Polish-British mezzo-soprano opera singer

Sabine Kalter (28 March 1889 in Jarosław - 1 September 1957 in London) was a Galician born, Polish-British mezzo-soprano opera singer and singing teacher.

== Early life and education ==
Sabine Kalter was born into a German-speaking Polish-Galician Jewish family in Jarosław, Austria-Hungary (present-day Poland). She grew up in Budapest.

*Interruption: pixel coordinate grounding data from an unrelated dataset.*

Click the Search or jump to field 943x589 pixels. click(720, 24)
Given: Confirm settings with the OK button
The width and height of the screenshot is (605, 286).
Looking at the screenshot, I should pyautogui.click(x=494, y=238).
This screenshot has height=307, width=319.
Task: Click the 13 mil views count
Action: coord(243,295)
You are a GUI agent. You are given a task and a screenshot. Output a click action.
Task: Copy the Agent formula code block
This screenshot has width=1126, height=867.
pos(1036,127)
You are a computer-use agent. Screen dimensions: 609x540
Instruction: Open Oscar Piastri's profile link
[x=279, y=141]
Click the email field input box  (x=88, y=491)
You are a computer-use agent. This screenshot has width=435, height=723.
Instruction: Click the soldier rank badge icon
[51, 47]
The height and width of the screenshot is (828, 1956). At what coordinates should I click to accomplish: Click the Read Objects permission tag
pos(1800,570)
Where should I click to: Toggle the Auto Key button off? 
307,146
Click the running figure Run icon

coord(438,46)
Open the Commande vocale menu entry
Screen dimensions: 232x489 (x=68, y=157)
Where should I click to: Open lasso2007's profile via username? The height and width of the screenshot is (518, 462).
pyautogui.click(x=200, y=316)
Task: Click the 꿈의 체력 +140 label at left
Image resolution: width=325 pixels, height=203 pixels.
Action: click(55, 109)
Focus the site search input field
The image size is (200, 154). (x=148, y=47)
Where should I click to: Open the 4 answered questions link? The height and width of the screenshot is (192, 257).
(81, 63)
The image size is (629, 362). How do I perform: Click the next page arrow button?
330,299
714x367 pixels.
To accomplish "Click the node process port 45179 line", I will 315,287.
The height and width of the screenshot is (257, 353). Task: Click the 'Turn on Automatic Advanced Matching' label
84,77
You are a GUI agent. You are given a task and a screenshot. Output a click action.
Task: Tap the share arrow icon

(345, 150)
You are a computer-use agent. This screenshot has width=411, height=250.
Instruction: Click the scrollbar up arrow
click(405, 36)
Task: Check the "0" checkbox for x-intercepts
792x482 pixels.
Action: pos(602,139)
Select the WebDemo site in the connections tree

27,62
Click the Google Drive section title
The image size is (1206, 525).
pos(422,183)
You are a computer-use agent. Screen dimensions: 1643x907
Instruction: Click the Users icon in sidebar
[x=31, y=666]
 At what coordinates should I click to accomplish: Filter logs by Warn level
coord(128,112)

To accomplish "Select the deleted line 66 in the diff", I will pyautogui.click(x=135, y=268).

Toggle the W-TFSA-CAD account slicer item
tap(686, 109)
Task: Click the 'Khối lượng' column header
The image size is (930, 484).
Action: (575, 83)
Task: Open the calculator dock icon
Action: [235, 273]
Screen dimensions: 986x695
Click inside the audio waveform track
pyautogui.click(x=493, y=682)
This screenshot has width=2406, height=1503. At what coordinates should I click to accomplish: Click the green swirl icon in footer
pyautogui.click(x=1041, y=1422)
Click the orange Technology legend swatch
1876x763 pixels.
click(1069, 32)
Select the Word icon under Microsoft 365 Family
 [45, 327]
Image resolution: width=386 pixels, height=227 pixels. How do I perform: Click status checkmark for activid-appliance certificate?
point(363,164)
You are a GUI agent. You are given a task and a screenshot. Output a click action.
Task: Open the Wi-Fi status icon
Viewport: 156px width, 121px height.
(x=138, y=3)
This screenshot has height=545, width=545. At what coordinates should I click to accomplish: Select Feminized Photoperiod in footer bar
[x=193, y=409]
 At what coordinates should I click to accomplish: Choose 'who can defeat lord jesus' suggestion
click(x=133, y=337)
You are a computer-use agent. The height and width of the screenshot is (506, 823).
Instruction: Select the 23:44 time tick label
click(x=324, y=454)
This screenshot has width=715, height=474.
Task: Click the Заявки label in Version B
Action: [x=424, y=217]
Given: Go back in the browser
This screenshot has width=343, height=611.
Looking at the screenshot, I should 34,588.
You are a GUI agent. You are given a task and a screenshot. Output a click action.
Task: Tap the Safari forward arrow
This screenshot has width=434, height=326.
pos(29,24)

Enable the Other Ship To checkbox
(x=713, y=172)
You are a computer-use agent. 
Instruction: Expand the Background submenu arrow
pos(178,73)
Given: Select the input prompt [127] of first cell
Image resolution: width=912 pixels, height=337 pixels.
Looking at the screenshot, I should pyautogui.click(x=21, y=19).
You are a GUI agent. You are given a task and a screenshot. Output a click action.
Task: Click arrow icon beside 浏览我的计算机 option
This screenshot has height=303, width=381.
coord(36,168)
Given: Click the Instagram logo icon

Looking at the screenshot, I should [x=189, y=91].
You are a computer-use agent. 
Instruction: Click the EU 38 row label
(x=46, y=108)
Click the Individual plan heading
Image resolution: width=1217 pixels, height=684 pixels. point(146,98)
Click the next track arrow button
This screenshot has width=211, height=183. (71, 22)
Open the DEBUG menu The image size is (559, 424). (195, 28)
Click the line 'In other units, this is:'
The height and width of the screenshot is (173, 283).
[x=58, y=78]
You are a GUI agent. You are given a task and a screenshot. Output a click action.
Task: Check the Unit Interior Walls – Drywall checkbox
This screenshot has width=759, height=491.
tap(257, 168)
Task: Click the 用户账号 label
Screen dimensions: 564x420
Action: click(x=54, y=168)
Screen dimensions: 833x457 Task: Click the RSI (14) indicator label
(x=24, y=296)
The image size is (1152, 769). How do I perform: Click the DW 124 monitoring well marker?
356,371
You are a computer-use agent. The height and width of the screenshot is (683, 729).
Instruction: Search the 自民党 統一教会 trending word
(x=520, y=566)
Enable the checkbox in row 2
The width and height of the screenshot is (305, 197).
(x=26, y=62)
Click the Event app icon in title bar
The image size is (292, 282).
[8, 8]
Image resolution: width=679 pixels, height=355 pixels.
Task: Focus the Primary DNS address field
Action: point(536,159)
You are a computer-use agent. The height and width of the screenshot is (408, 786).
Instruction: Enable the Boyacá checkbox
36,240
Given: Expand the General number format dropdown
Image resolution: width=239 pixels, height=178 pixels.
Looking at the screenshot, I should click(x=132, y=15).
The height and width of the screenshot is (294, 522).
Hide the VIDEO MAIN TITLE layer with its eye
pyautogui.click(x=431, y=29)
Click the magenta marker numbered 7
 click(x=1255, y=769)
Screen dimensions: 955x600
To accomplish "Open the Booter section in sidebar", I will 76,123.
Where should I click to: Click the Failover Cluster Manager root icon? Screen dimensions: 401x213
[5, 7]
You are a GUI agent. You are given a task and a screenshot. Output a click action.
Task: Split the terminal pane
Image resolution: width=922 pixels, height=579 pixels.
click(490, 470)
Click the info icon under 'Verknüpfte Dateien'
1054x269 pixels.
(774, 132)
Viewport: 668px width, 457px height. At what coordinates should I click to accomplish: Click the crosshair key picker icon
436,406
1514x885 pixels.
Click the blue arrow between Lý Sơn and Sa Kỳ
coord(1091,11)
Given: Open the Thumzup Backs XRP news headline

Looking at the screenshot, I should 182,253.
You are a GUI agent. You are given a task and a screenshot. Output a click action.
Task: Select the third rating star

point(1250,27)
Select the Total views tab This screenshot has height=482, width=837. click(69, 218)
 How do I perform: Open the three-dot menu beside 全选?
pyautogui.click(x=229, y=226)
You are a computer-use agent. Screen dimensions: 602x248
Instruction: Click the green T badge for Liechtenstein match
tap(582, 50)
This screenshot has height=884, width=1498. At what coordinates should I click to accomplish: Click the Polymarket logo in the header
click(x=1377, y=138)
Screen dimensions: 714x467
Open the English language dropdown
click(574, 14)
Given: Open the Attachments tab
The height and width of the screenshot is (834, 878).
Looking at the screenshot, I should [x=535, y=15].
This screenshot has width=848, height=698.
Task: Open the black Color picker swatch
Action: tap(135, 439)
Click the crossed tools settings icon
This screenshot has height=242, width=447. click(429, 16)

Kalter studied singing at University of Music and Performing Arts Vienna, receiving vocal training from Rosa Papier.

== Career==

She made her professional opera debut at the Vienna Volksoper in 1911. From 1915-34 she was a leading artist at the Hamburg State Opera. She was married to Max Aufrichtig (1879-1950), a banker in Hamburg. Their son, Keith Andrews (1920-1989), was a leading British museum curator. The family fled Nazi Germany in 1935 and settled in London.

She was committed to the Royal Opera House in London from 1935-39. After 1939 she no longer appeared in operas, but still performed in concerts and recitals in London. She taught singing in London during the 1940s and 1950s.